Publicada n'O Taquaryense em 10 de janeiro de 2004.

Fidel, se o Henfil escrevia para a mãe, se tanta gente publica cartas, porque não posso publicar as minhas para meu interlocutor mais pensativo e ponderado? Alguém me recomendou esclarecer que não és cubano (ora, quem pensaria isso?).
Confesso que o convite para publicar n’O Taquaryense revolveu-me em orgulho e insegurança. Insegurança porque impõe a necessidade de me apresentar e de me enturmar em uma plêiade de articulistas (e de leitores) à qual é um privilégio pertencer. Apresentar-se dói que nem aquelas redações “minhas férias” dos primeiros anos de escola, a gente tendo que dar explicação.

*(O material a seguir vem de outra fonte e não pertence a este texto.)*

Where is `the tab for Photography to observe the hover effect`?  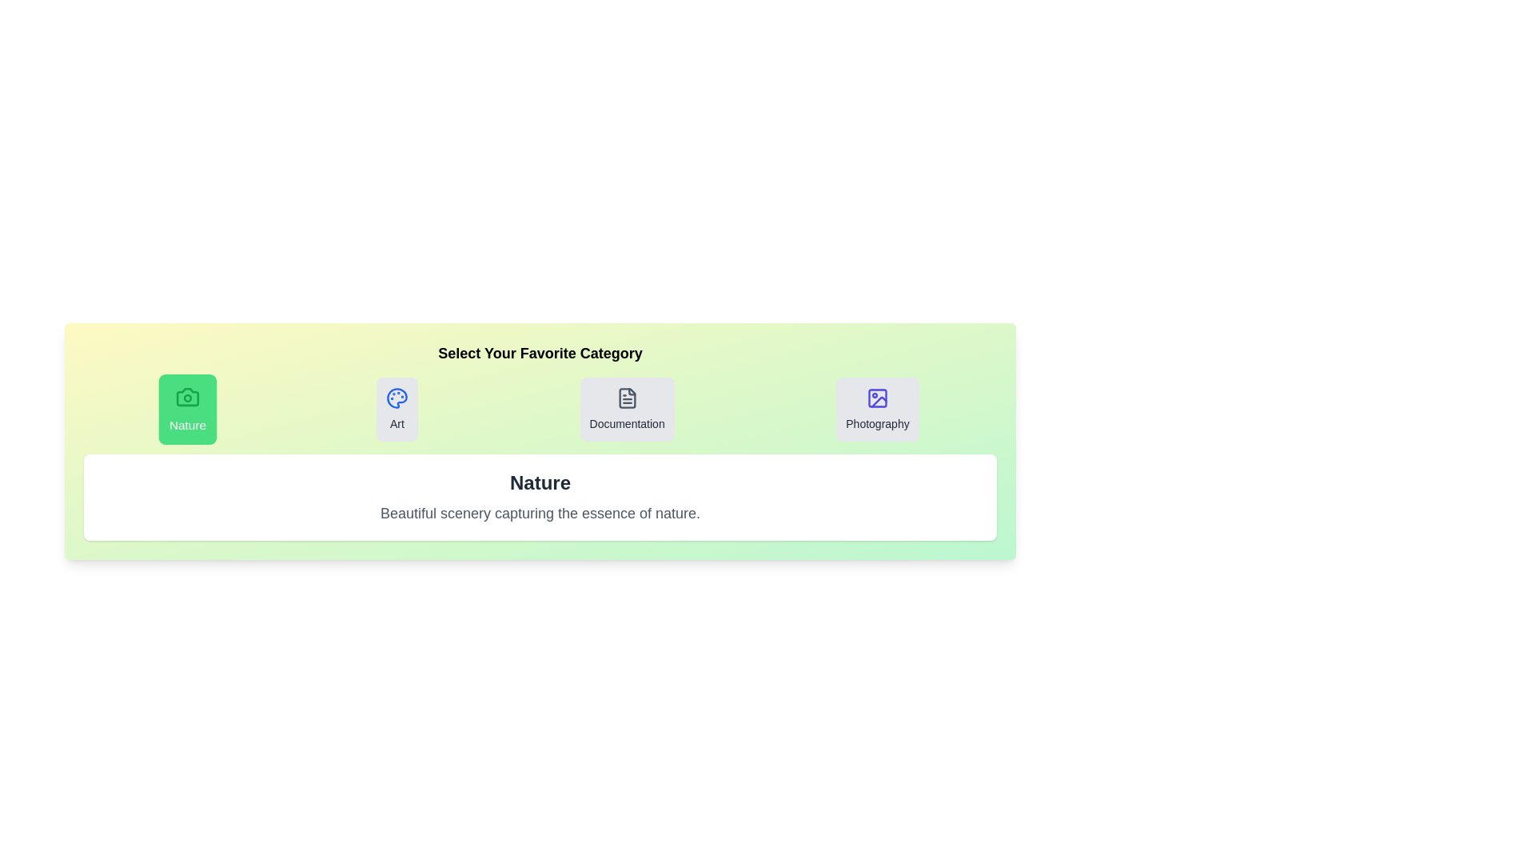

Como fazer? Não haveria um jeito prático de fazer de conta que já estou por aqui há algum tempo em vez de chegar com esta cara de migué, “não sou daqui, onde é que guardo essa mão”? Entrar de costas, quem sabe? (Mas nem no cinema isso funciona, é só uma piada inocente). Comentar algo em relação à “última edição desta coluna” e rezar para que ninguém note? (Mas sempre haverá um(a) inocente útil a importunar a redação, querendo a tal edição...)
Melhor confessar que sou novo aqui e me apresentar. Além de amigo do destinatário, cabe declarar que sou leitor assíduo d’O Taquaryense. Aliás, é o único jornal que leio regularmente. “Regularmente” é eufemismo, leio sempre (e os demais, quase nunca, mas não é hora de falar disso).
Conheço boa parte dos personagens noticiados. Para completar a apresentação, declaro que fiz um curso de redação oficial por correspondência e um curso de extensão sobre cometas (bonito de ver, no Planetário, em Porto Alegre, uma luazinha chispando o céu em alta rotação). Já dei minhas voltas na Lagoa Armênia e até já fiz carreata em Taquari há muito tempo, embora nunca tenha sido morador.
Para quem acredita que só o supérfluo é relevante, estou apresentado. É que nem caderno de recordação, já que falei nos primeiros anos de escola. Interessa é se “já foste beijado”, não o CPF ou a ortografia. Não faz mal que na hora de botar a cedilha bata um nervoso e saia “reçordacão”.
A parte do orgulho já é mais fácil de explicar. O segundo jornal mais antigo do Rio Grande, 116 anos, com impressão tipográfica montada à mão numa Marinoni adquirida junto ao velho Correio do Povo, em 1910, numa histórica cidade gaúcha, pequena, mas que tem três jornais... é a glória.
Fidel, fica combinado. Se o seu Plínio topar, vamos publicar essas mal traçadas. Tenho a crença de que, mesmo dirigidas a ti, as cartas podem interessar a qualquer um(a). Quem sabe até alcancem algum particular, algum assunto caro ou íntimo do leitor. Mas fico por aqui, até outra vez.